Section 179, however, is based upon when your fiscal year begins.  For most individuals, you have a calendar fiscal year (there are some unique individuals that do not have a calendar year), but many entities such as corporations may have a fiscal year-end of any month in the year.

When you have fiscal year flow-through entities such as an S corporation, you must be careful to not pass through too much Section 179 to the individual.  For fiscal years beginning in 2011, the maximum Section 179 was $500,000.  For fiscal years beginning in 2012, this amount dropped to $139,000.  Therefore, if you have an S corporation whose year began in 2011 but ends in 2012, they may elect to take the full $500,000 and pass it through to their shareholders.  This may result in the shareholder getting a deduction greater than $139,000 and this excess is not deductible in 2012 on their personal return and the excess in almost all cases is completely lost.

For example, let’s assume Farm, Inc., an October 31, 2012 S corporation has two shareholders and passes through $250,000 of Section 179 to each.  The excess over $139,000, or $111,000 is not allowed and is most likely lost.
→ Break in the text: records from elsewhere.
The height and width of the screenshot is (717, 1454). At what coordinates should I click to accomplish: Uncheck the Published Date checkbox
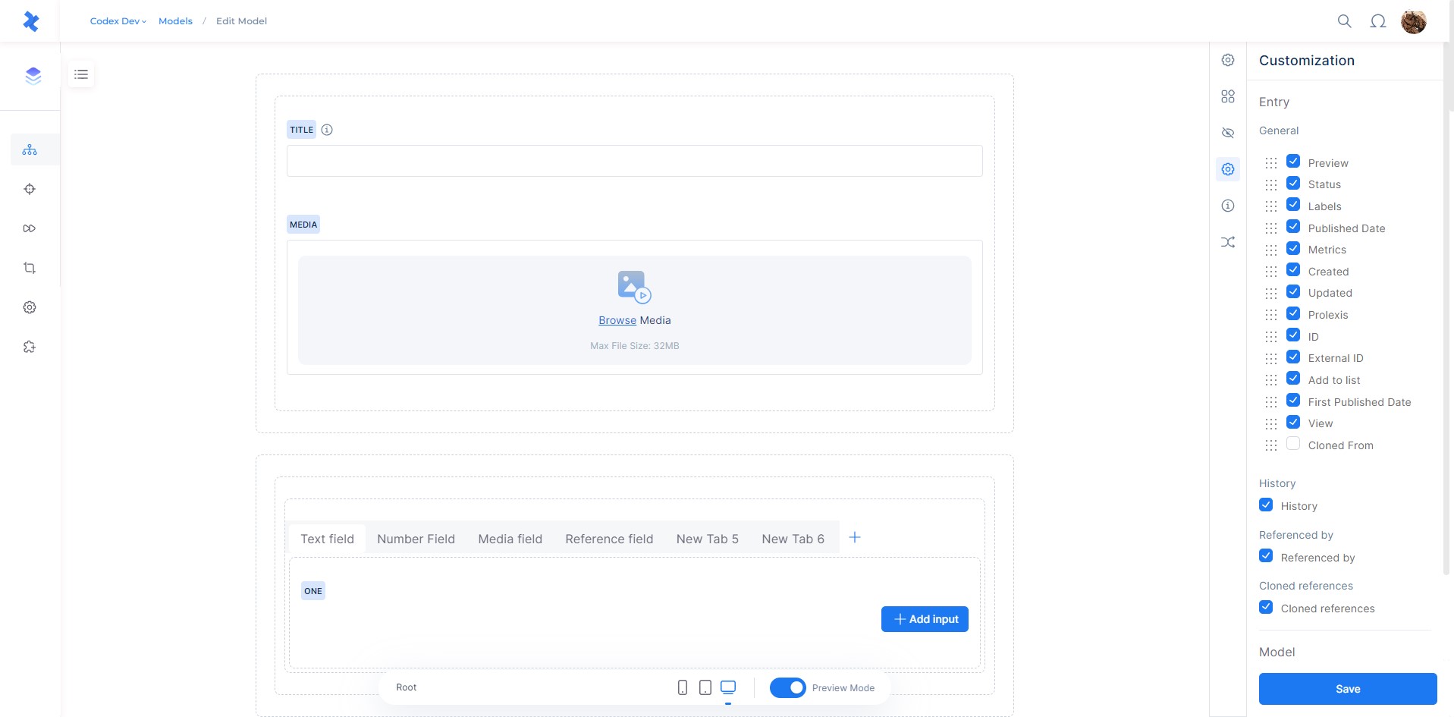1293,227
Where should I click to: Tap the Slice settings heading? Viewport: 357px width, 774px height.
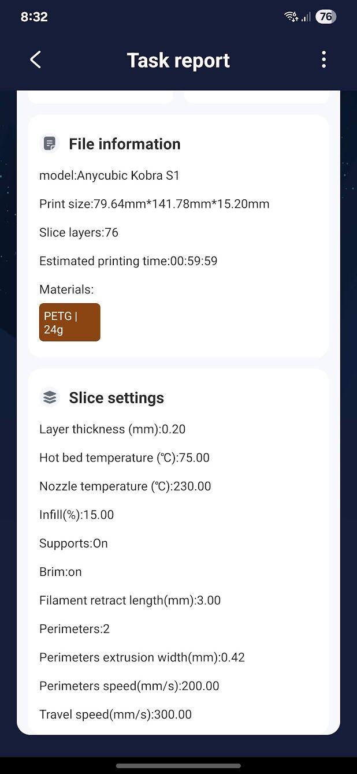117,397
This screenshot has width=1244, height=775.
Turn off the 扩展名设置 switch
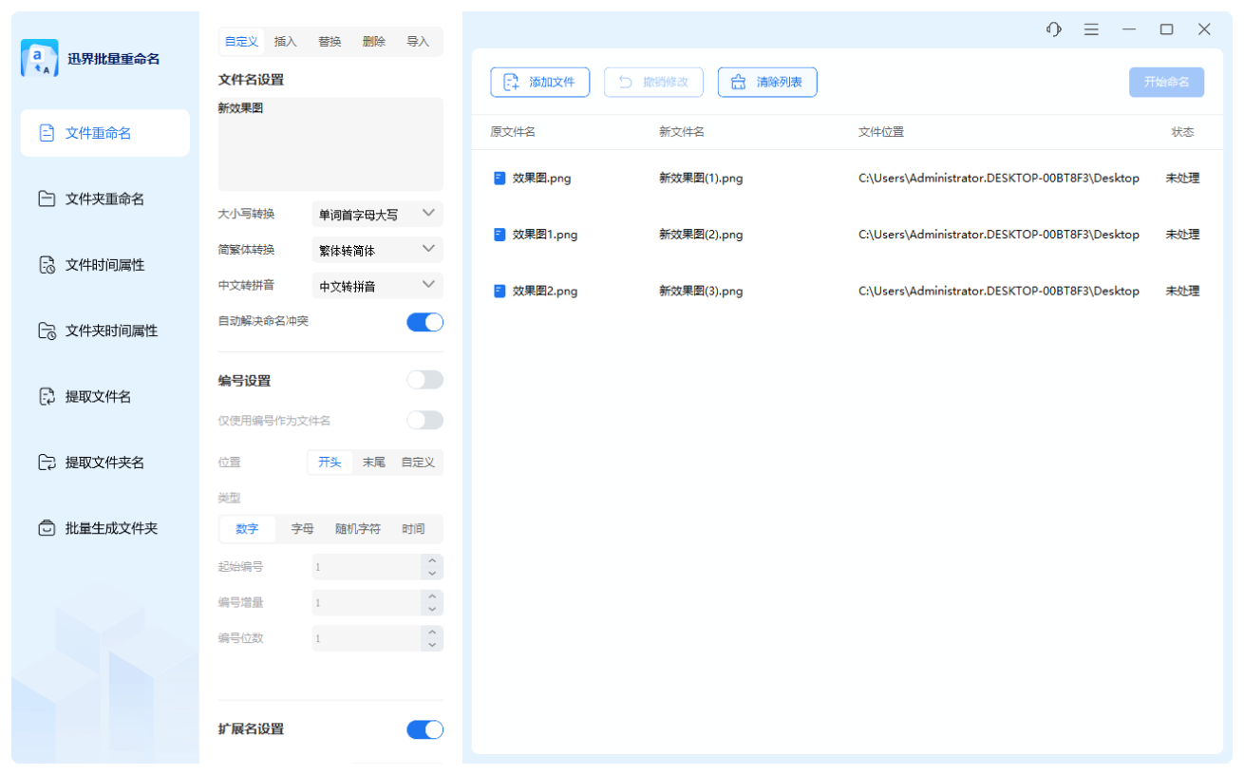tap(424, 729)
Usually the farmer is involved with the preparation of the return, however, in many cases, they are not.  If too much does get passed through to you, an amended tax return can be filed for the entity to reduce the Section 179 deduction.  However, other shareholders may need the deduction and this may create issues between the owners.

If you have fiscal year S corporations, make sure you know how this affects all shareholders before finalizing the return.  It may save you headaches later.

Paul Neiffer, CPA

Categories: Farm Industry Trends, Farm Leadership, Farm Operations, Farm Taxes

Farm Income Not Cash Rent!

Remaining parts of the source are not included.